__EXERCISE DIRECTIONS__
Lines before the one containing "1559x1075 pixels." are left out; that line and all after it, through the end of the records, must be transcribed exactly.
+++
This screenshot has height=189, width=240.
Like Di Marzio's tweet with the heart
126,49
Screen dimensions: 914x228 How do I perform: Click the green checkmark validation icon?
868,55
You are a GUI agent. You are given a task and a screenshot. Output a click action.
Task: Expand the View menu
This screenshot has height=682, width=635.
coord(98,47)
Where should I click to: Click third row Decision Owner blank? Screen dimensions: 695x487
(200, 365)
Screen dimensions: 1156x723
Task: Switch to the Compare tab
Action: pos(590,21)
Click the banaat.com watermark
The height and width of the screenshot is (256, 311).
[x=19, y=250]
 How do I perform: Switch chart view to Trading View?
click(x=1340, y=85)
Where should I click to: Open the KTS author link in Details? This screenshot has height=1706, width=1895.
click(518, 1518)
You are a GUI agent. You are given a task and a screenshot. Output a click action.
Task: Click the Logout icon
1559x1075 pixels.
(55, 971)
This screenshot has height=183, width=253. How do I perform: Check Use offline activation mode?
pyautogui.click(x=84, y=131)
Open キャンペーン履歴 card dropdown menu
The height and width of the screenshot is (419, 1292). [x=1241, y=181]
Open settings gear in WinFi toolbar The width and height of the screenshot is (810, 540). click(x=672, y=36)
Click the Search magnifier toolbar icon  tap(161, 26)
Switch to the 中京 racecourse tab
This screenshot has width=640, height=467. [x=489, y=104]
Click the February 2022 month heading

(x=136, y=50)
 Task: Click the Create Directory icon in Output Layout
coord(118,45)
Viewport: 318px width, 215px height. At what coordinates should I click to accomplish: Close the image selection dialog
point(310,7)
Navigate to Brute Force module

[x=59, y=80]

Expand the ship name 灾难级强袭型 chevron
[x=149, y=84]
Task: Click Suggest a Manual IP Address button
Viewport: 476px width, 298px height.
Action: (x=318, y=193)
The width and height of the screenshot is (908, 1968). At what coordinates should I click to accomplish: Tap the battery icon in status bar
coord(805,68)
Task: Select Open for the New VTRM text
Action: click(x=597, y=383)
+++
__YOUR RESPONSE__
1559x1075 pixels.
(55, 971)
This screenshot has height=183, width=253. How do I perform: Check Use offline activation mode?
pyautogui.click(x=84, y=131)
Open キャンペーン履歴 card dropdown menu
The height and width of the screenshot is (419, 1292). [x=1241, y=181]
Open settings gear in WinFi toolbar The width and height of the screenshot is (810, 540). click(x=672, y=36)
Click the Search magnifier toolbar icon  tap(161, 26)
Switch to the 中京 racecourse tab
This screenshot has width=640, height=467. [x=489, y=104]
Click the February 2022 month heading

(x=136, y=50)
 Task: Click the Create Directory icon in Output Layout
coord(118,45)
Viewport: 318px width, 215px height. At what coordinates should I click to accomplish: Close the image selection dialog
point(310,7)
Navigate to Brute Force module

[x=59, y=80]

Expand the ship name 灾难级强袭型 chevron
[x=149, y=84]
Task: Click Suggest a Manual IP Address button
Viewport: 476px width, 298px height.
Action: (x=318, y=193)
The width and height of the screenshot is (908, 1968). At what coordinates should I click to accomplish: Tap the battery icon in status bar
coord(805,68)
Task: Select Open for the New VTRM text
Action: click(x=597, y=383)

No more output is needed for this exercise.